Does state law define liability after an animal bite?

Does state law define liability after an animal bite?

When it comes to animal bites, a dog is the more common culprit. In fact, a New Jersey law defines the liability that a dog owner may face after an attack. Notably, that liability attaches regardless of factors such as whether the owner should have been on notice of the dog’s perceived viciousness or prior bad behavior. Said another way, the law imposes strict liability after a dog bite, save for certain exceptions. One exception to the rule might be if the bite victim was trespassing on the owner’s property.

However, a recent story reminds us that animal bite liability can apply in other contexts, as well. Specifically, a raccoon bite is the most recent example of an animal bite incident in Somerset County, New Jersey.

According to reports, the animal attacked and bit a young child as she was recently leaving a nursery school. Authorities were able to capture the animal, and a public health laboratory confirmed that the animal had rabies. The child has undergone preventative rabies shots.

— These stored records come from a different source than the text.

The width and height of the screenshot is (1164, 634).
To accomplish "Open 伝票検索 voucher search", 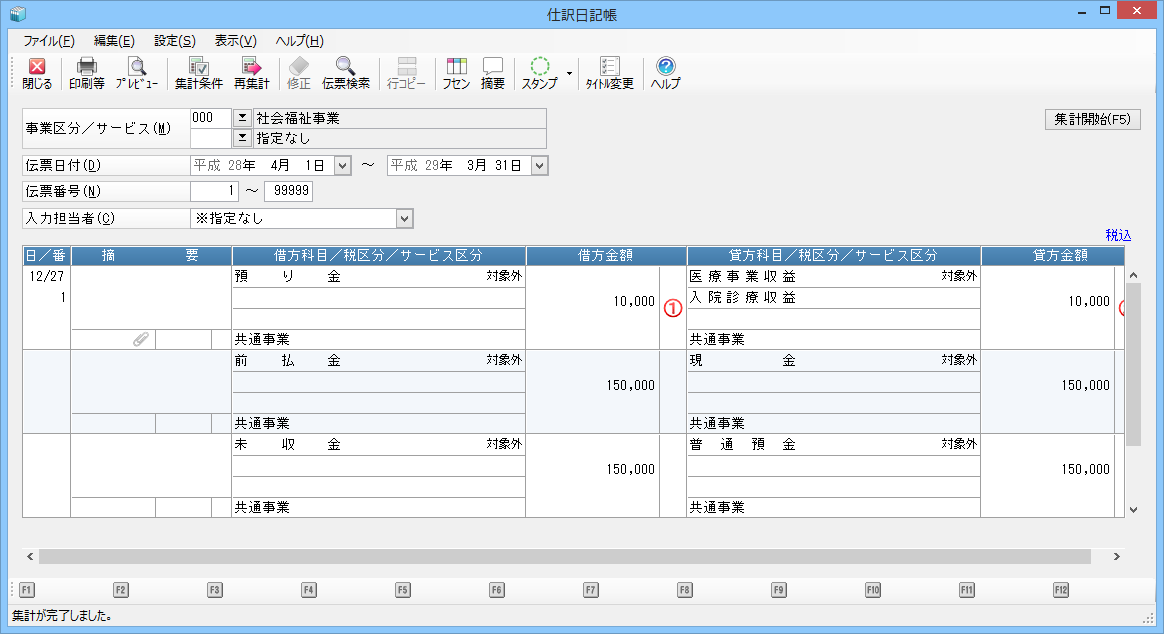I will [346, 74].
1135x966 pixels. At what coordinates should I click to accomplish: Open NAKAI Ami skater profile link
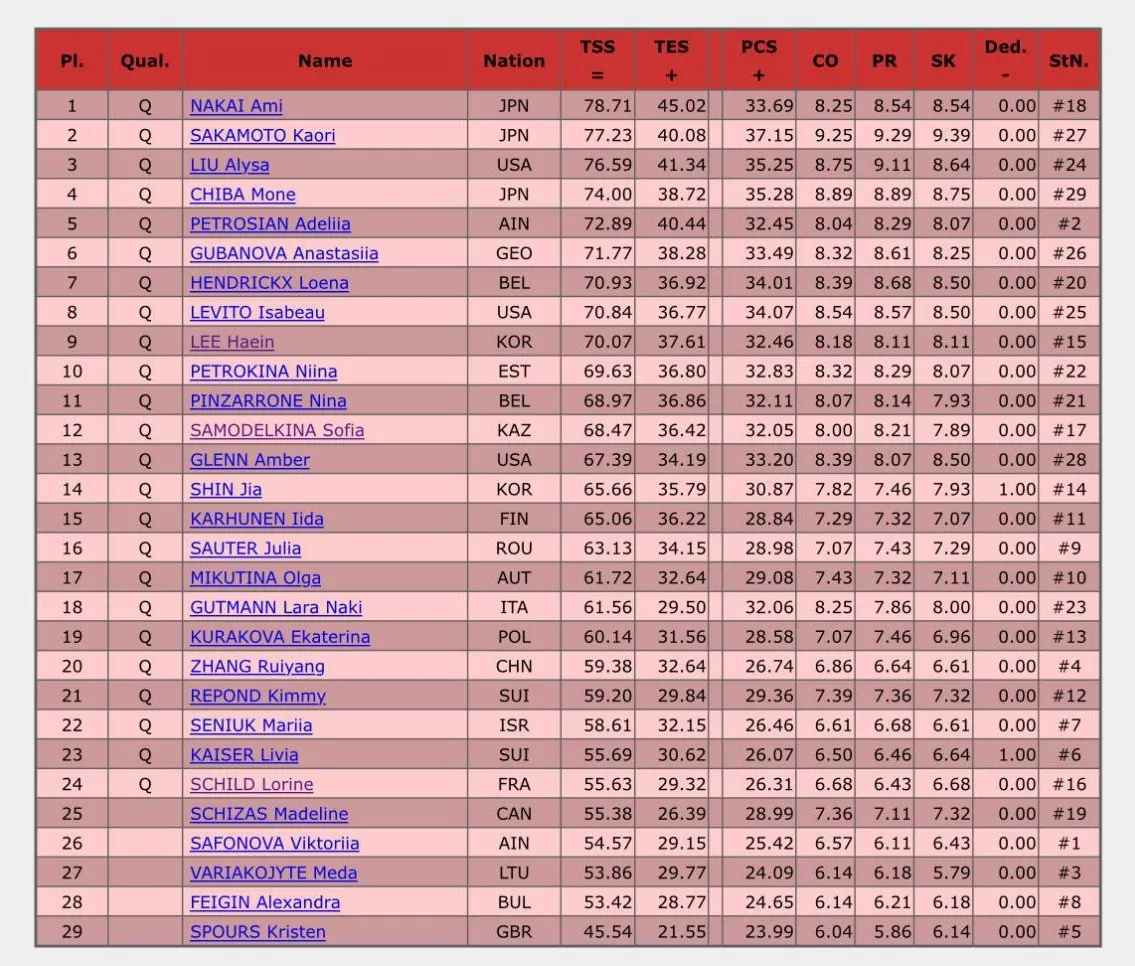236,106
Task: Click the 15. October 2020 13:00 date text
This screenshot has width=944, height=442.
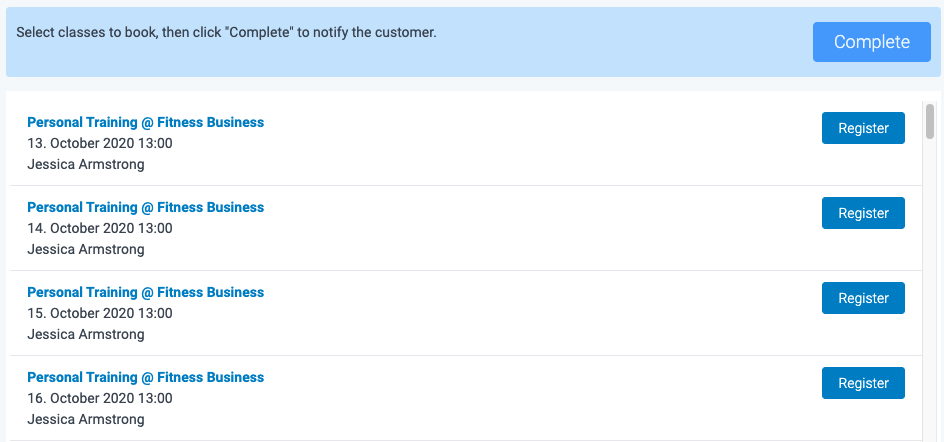Action: coord(100,313)
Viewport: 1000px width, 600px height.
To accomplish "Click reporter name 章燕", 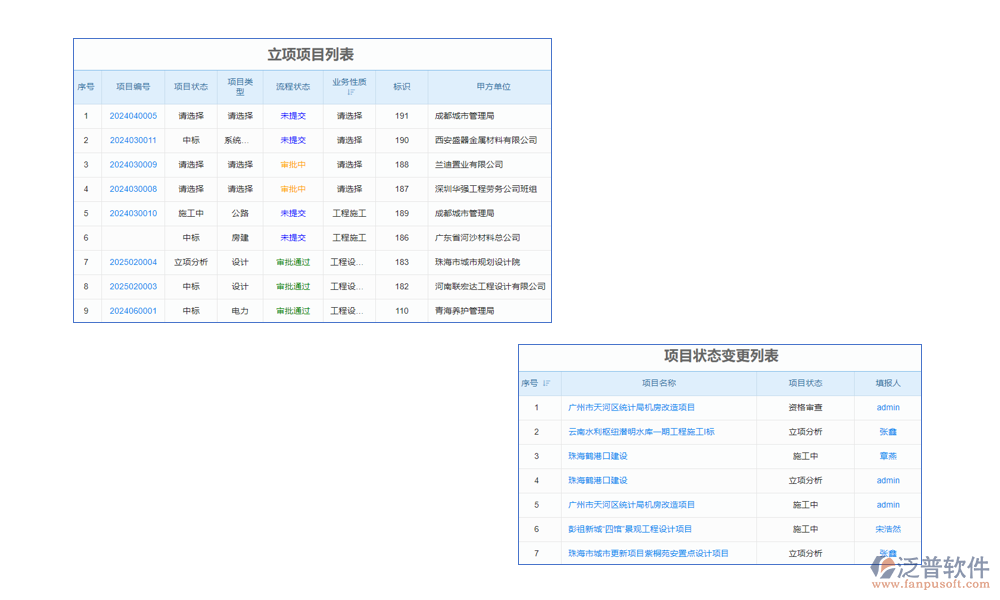I will coord(887,456).
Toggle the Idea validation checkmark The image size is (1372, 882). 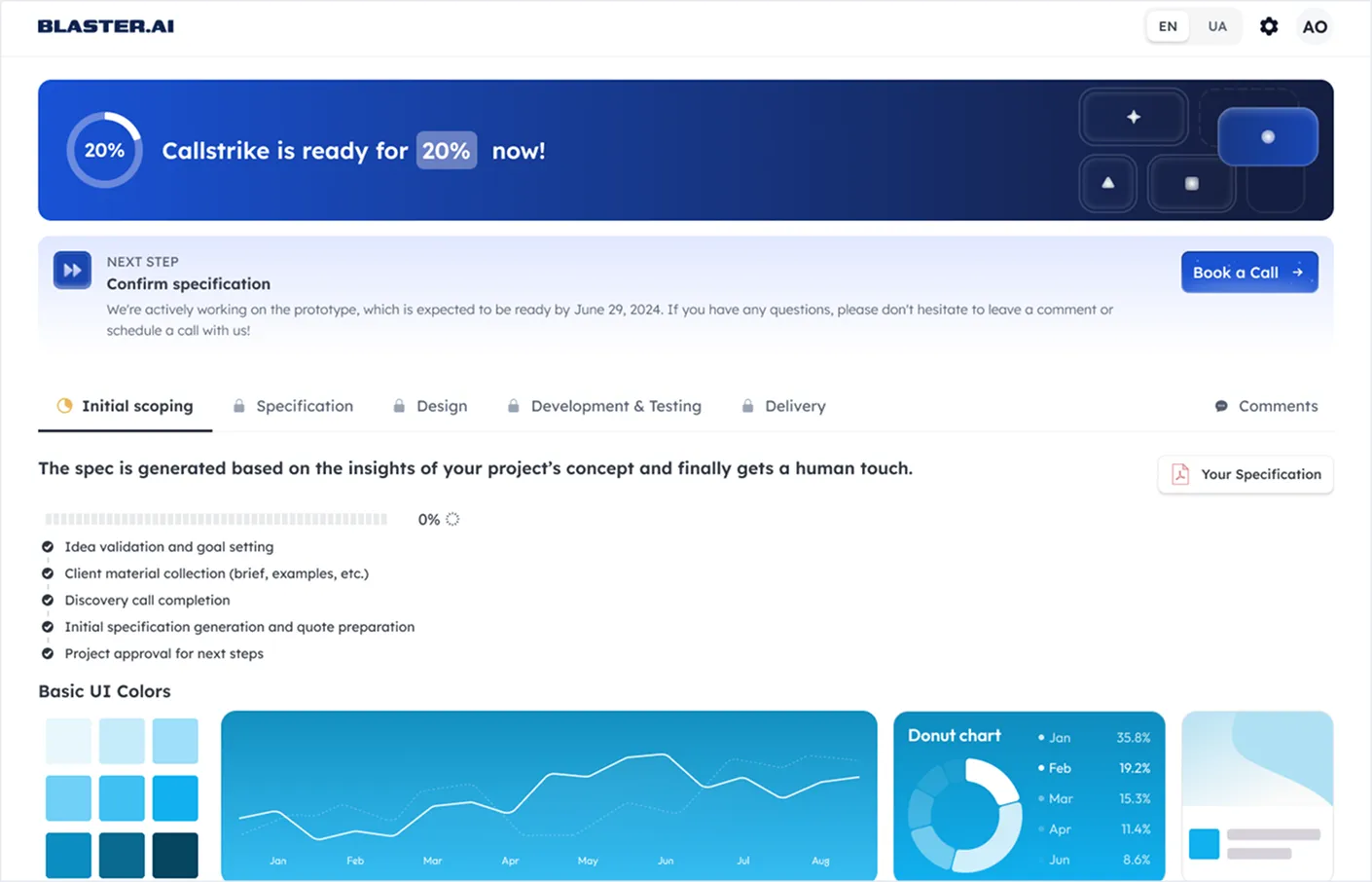coord(48,547)
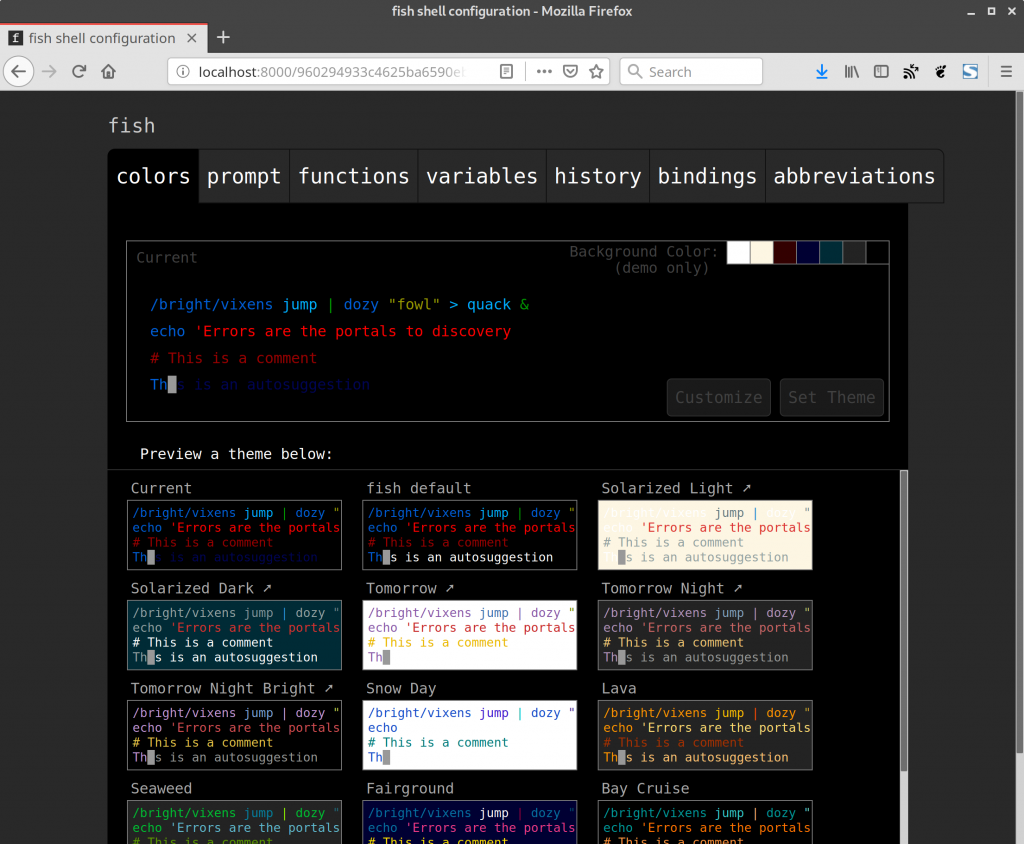Toggle the browser sidebar open

[x=881, y=71]
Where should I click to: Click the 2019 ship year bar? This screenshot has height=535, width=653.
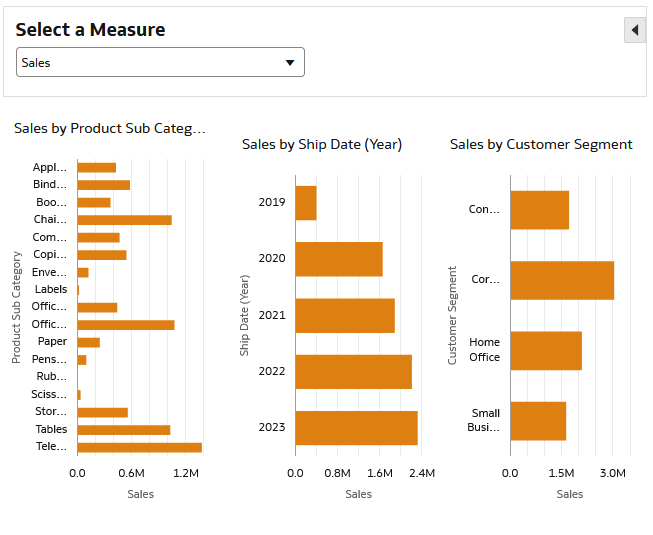tap(306, 203)
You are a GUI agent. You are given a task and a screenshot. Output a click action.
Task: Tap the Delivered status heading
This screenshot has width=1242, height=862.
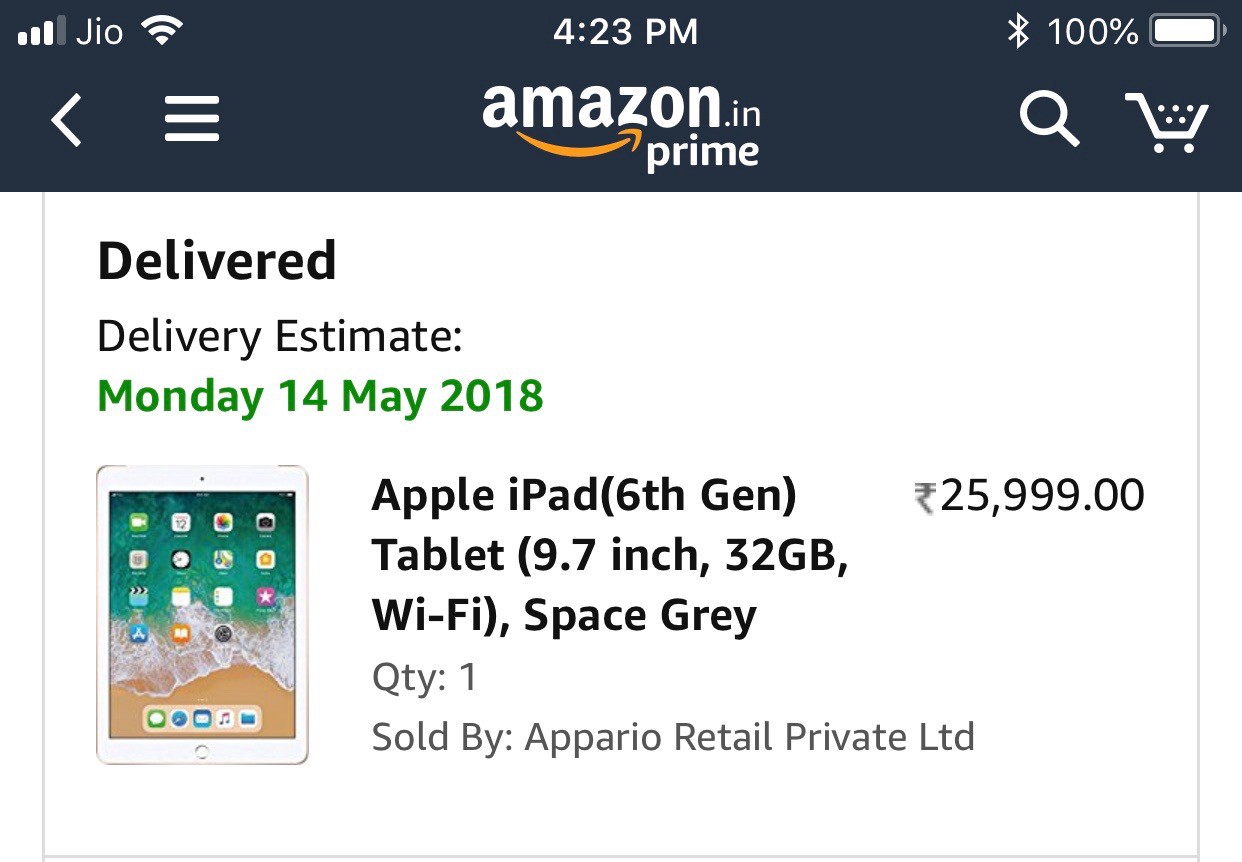(x=217, y=262)
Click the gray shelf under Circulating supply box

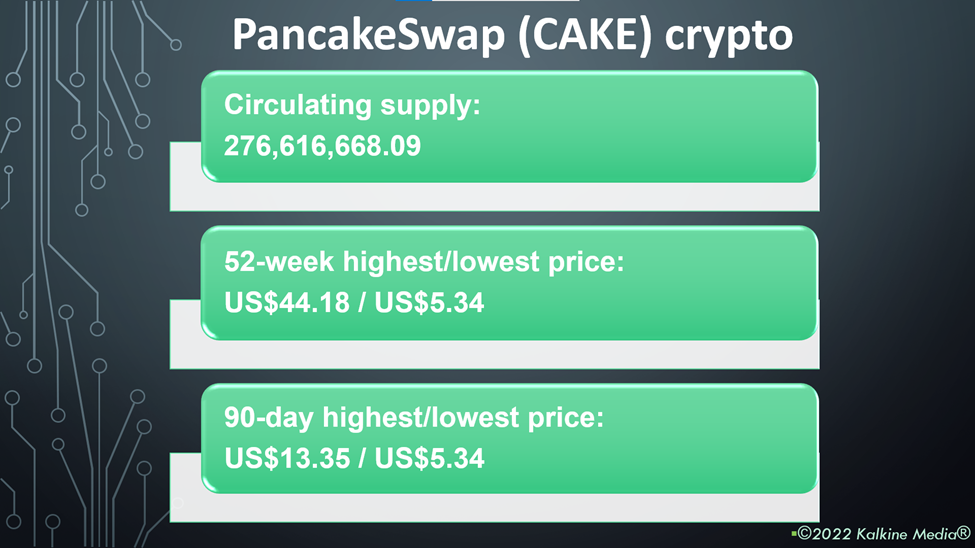(x=494, y=197)
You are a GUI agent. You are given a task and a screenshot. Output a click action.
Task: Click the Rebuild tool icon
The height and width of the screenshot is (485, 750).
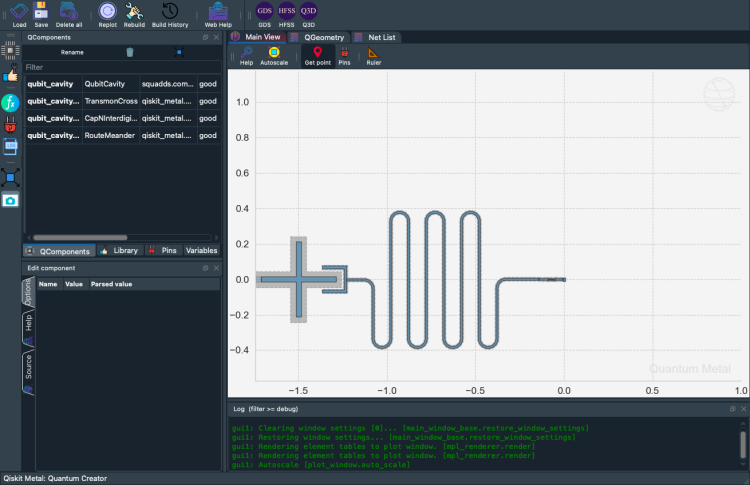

As a law firm that focuses on both animal bites and premises liability, we know that owners must take certain measures to contain their pets and prevent them from inflicting harm or biting any invited guests. Property owners must also take reasonable steps to remedy hazards on their property. In this case, it does not appear that any allegations of negligent property maintenance have been brought against the nursery, and the raccoon was apparently a wild animal, rather than a pet. Yet if the raccoon had previously been lingering around the property, a duty may have arisen for the nursery school to contact the local animal shelter or police about the animal intruder.